CrowdStrike released a Preliminary Post Incident Review (PIR) on the faulty Falcon update explaining that a bug allowed bad data to pass its Content Validator and cause millions of Windows systems to crash on July 19, 2024.
The cybersecurity company explained that the issue was caused by a problematic content configuration update meant to gather telemetry on new threat techniques.
After passing the Content Validator, the update didn’t go through additional verifications due to trust in previous successful deployments of the underlying Inter-Process Communication (IPC) Template Type. Therefore, it wasn’t caught before it reached online hosts running Falcon version 7.11 and later.
The company realized the error and reverted the update within an hour.
However, by then, it was too late. Approximately 8.5 million Windows systems, if not more, suffered an out-of-bounds memory read and crashed when the Content Interpreter processed the new configuration update.
Inadequate testing
CrowdStrike uses configuration data called IPC Template Types that allows the Falcon sensor to detect suspicious behavior on devices where the software is installed.
IPC Templates are delivered through regular content updates that CrowdStrike calls ‘Rapid Response Content. ‘ This content adjusts the sensor’s detection capabilities to find new threats without requiring full updates by simply changing its configuration data.
In this case, CrowdStrike attempted to push a new configuration to detect malicious abuse of Named Pipes in common C2 frameworks.
While CrowdStrike has not specifically named the C2 frameworks it targeted, some researchers believe the update attempted to detect new named pipe features in Cobalt Strike.
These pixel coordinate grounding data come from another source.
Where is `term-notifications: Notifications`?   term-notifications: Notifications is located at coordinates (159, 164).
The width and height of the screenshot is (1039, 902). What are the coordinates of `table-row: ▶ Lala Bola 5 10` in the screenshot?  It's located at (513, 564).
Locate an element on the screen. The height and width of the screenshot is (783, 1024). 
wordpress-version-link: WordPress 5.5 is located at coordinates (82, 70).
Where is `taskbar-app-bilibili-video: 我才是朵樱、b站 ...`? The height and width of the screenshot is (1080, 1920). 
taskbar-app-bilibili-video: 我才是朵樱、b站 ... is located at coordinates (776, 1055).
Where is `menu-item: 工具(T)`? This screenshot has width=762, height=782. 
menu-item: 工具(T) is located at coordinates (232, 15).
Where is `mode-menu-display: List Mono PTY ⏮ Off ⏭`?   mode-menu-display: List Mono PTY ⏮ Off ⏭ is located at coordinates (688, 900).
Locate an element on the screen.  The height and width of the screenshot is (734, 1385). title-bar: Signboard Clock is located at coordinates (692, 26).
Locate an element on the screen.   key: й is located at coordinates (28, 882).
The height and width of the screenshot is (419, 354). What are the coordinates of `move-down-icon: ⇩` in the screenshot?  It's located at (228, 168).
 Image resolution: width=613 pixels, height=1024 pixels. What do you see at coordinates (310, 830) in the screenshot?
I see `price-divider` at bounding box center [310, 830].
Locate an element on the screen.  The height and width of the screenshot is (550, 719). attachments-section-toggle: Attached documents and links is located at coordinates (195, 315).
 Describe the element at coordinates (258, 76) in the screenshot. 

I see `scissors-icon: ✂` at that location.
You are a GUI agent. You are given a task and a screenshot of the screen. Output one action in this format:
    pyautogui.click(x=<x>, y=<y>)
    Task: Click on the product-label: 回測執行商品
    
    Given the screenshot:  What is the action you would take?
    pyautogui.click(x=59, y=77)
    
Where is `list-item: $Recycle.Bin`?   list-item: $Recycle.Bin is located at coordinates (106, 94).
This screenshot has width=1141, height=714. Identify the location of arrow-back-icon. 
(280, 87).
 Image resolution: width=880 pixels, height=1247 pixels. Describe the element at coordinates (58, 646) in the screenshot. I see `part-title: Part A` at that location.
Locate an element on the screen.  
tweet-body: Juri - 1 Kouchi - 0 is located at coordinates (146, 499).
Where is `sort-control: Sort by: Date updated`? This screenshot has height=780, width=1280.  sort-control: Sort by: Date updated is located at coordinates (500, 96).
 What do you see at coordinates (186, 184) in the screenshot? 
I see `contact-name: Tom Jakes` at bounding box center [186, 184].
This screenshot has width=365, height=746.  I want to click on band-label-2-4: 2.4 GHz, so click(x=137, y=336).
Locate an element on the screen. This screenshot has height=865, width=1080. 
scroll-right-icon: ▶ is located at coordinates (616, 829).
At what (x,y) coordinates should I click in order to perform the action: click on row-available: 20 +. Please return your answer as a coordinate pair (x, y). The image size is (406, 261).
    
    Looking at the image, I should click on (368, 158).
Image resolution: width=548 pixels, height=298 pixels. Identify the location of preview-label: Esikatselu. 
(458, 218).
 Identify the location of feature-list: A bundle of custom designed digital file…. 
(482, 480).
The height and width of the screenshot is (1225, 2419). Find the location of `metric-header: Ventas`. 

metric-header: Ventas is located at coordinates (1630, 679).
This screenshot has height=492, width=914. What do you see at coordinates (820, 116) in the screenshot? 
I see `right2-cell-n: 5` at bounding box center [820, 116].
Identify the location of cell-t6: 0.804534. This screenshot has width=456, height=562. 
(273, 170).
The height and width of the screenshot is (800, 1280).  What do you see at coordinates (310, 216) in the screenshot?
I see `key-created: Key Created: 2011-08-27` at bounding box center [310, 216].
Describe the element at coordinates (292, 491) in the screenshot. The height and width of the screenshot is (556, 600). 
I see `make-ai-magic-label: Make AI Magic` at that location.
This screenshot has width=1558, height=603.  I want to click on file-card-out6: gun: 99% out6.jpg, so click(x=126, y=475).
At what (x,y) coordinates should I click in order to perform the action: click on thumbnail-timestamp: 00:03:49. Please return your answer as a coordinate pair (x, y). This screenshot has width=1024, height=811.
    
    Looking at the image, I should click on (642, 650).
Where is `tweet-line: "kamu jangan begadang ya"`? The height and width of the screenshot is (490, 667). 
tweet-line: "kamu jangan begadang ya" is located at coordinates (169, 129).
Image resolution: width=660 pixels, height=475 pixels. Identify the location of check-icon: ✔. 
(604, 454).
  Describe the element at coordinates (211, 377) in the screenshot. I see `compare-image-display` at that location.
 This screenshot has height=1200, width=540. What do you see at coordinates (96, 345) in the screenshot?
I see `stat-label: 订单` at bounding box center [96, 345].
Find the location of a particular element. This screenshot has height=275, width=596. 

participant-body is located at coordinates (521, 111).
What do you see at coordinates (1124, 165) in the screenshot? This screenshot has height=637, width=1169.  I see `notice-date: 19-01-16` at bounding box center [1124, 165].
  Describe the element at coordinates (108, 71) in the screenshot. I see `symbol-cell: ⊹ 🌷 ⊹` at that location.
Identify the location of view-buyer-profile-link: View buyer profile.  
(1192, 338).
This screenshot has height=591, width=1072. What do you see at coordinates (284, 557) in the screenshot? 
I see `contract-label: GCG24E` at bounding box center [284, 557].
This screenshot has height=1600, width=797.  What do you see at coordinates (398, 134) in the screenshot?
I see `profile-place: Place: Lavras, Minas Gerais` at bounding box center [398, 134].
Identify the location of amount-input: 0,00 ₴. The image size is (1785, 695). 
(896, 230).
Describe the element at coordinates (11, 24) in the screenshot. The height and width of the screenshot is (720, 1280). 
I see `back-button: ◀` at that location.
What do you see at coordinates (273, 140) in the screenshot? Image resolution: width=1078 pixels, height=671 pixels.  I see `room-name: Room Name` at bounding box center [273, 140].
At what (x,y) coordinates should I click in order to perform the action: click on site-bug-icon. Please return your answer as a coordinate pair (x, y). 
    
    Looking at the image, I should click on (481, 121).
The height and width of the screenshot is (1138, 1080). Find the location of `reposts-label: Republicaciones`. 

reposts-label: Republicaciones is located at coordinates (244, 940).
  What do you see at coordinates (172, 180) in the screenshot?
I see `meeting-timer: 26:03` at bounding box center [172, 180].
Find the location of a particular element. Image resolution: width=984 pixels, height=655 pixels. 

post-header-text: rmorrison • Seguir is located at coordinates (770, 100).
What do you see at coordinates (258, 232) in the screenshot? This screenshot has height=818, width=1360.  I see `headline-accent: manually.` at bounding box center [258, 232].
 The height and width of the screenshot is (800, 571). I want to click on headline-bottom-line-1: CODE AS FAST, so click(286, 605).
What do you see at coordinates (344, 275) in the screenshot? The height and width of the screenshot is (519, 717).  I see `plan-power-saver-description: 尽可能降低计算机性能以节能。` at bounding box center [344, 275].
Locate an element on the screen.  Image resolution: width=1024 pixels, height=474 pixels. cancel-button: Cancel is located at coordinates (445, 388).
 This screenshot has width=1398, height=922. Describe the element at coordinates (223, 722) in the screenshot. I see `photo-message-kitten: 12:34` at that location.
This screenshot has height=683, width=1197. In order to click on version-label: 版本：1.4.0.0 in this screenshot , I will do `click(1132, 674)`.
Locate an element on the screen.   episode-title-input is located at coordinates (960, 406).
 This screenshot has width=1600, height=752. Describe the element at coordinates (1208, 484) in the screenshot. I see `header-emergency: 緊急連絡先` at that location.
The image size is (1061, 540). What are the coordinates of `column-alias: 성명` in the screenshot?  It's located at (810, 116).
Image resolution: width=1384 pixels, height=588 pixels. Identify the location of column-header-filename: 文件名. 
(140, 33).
BleepingComputer contacted CrowdStrike on Monday about whether Cobalt Strike detections caused the issues but did not receive a response.
According to the company, the new IPC Template Type and the corresponding Template Instances tasked with implementing the new configuration were thoroughly tested using stress testing techniques.
These tests include resource utilization, system performance impact, event volume, and adverse system interactions.
The Content Validator, a component that checks and validates Template Instances, checked and approved three individual instances, which were pushed on March 5, April 8, and April 24, 2024, without a problem.
On July 19, two additional IPC Template Instances were deployed, with one containing the faulty configuration, which the Content Validator missed due to a bug.
CrowdStrike says that due to baseline trust from the previous tests and successful deployments, no additional testing like dynamic checks was performed, so the bad update reached clients, causing the massive global IT outage.
New measures
CrowdStrike is implementing several additional measures to prevent similar incidents in the future.
Specifically, the firm listed the following additional steps when testing Rapid Response Content:
- Local developer testing
- Content update and rollback testing
- Stress testing, fuzzing, and fault injection
- Stability testing
- Content interface testing
Moreover, additional validation checks will be added to the Content Validator, and error handling in the Content Interpreter will be improved to avoid such mistakes leading to inoperable Windows machines.
In what concerns Rapid Response Content deployment, the following changes are planned:
- Implement a staggered deployment strategy, starting with a small canary deployment before gradually expanding.
- Improve monitoring of sensor and system performance during deployments, using feedback to guide a phased rollout.
- Provide customers with more control over the delivery of Rapid Response Content updates, allowing them to choose when and where updates are deployed.
- Offer content update details via release notes, which customers can subscribe to for timely information.
Crowdstrike has promised to publish a more detailed root cause analysis post in the future, and more details will become available after the internal investigation is completed.